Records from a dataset
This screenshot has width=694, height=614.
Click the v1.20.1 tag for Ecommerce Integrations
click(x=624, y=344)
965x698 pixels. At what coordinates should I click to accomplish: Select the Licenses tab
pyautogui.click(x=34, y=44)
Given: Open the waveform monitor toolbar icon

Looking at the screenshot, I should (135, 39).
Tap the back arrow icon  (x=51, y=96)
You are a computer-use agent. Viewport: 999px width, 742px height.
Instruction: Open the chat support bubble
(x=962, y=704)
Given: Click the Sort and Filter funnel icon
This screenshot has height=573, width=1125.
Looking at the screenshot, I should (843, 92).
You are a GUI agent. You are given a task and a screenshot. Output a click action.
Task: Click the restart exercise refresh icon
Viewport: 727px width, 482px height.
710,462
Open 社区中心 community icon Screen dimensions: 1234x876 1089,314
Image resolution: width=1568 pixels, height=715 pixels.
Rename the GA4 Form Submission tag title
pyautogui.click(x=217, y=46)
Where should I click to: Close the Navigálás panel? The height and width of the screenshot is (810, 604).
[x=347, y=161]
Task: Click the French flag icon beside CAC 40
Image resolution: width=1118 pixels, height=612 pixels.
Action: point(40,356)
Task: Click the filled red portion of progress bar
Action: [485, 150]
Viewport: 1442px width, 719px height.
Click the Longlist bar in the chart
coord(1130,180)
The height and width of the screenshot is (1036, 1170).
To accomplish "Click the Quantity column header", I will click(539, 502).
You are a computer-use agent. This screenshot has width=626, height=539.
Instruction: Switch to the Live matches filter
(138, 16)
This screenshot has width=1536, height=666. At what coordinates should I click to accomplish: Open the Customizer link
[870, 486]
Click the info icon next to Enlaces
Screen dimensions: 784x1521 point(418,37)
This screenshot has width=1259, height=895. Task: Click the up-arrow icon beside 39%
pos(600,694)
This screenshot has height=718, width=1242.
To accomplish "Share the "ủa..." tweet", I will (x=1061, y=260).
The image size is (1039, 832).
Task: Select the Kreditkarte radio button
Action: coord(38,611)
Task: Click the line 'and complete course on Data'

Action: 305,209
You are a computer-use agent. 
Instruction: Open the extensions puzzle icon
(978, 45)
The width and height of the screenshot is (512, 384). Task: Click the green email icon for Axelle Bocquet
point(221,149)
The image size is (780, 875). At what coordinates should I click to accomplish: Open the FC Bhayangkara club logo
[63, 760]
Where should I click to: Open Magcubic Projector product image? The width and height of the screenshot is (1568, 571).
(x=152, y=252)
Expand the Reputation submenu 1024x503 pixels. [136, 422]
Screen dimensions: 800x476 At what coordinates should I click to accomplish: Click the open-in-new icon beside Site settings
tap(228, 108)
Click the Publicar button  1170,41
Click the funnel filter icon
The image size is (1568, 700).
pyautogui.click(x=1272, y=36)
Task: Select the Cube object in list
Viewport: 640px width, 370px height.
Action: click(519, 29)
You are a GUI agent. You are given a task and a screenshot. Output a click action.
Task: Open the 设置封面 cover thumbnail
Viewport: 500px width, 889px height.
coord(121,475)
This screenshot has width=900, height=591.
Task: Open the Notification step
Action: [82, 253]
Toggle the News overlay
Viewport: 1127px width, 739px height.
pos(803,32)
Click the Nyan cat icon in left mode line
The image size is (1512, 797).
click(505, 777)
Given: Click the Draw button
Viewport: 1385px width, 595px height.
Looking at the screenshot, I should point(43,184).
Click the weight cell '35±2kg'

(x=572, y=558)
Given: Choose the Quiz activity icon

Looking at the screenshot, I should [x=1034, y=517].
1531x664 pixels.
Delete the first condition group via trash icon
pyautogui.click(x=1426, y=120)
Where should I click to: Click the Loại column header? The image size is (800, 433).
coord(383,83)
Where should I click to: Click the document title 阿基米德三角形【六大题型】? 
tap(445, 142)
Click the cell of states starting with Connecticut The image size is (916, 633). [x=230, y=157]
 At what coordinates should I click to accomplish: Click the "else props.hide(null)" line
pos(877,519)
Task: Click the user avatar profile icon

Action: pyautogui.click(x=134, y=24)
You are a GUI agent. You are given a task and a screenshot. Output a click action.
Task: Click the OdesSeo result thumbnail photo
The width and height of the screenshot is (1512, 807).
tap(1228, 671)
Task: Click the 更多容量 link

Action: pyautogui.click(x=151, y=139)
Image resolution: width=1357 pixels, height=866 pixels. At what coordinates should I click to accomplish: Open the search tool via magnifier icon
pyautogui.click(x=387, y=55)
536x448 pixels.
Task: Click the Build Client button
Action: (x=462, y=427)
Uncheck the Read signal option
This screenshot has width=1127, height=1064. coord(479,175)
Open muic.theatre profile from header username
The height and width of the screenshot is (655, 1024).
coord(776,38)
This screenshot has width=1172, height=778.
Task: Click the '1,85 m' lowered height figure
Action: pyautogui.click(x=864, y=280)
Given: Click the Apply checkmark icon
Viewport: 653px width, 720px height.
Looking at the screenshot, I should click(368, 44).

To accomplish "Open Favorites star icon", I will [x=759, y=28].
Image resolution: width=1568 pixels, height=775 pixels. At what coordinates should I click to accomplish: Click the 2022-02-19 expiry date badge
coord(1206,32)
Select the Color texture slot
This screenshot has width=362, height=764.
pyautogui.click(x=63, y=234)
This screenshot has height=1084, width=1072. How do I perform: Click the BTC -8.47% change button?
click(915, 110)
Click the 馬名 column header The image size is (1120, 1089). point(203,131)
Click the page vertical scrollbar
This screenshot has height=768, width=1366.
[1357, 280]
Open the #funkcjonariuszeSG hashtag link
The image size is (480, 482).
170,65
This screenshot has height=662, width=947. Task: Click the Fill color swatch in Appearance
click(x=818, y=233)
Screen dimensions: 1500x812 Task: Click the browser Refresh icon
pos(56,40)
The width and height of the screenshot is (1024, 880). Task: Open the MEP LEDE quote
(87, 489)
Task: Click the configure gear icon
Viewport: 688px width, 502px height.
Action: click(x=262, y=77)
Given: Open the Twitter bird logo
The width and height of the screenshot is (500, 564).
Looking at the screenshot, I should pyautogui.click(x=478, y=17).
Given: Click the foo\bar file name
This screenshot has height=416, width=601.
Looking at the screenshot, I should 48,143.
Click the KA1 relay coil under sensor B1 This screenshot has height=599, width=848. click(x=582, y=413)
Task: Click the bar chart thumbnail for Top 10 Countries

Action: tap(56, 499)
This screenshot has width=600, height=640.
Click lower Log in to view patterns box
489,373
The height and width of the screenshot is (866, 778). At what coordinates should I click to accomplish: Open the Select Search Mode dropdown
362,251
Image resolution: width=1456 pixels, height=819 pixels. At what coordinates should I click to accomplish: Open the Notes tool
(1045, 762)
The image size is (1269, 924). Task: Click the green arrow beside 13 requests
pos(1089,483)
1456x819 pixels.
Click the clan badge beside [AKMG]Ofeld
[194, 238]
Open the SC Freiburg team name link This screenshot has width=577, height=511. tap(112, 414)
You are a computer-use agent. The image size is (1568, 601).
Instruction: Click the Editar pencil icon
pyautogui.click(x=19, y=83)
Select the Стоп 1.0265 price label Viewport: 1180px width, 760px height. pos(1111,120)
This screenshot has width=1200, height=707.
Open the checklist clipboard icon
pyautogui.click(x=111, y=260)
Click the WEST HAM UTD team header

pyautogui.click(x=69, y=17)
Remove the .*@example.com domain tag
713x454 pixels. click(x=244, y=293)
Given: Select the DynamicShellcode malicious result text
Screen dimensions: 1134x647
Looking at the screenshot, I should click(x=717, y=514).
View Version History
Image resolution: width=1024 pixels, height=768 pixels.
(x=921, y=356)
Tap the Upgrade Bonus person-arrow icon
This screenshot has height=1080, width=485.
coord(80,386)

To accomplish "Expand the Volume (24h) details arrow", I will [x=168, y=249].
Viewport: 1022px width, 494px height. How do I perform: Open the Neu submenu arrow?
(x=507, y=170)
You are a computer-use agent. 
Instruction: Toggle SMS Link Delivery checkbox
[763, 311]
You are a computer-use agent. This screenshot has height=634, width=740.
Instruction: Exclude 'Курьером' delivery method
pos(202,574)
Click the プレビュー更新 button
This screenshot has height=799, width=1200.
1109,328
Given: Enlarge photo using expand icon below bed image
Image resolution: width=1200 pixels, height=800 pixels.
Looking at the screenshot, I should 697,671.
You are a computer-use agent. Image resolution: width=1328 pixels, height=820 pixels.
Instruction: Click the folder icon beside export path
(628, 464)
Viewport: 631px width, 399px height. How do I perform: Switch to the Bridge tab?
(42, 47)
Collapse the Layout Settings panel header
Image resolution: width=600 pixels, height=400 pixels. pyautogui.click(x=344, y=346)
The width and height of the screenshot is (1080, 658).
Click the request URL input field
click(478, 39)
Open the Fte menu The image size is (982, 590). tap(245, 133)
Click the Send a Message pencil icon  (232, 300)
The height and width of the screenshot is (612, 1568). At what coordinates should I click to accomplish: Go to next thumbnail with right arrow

**WHAT IS BEING ASKED**
From the data above, reproduce word for word the lines running from the line with "Task: Open the 设置封面 cover thumbnail" to the line with "Given: Click the Draw button", ends included.

**ANSWER TO THIS PROBLEM**
Task: Open the 设置封面 cover thumbnail
Viewport: 500px width, 889px height.
coord(121,475)
This screenshot has width=900, height=591.
Task: Open the Notification step
Action: [82, 253]
Toggle the News overlay
Viewport: 1127px width, 739px height.
pos(803,32)
Click the Nyan cat icon in left mode line
The image size is (1512, 797).
click(505, 777)
Given: Click the Draw button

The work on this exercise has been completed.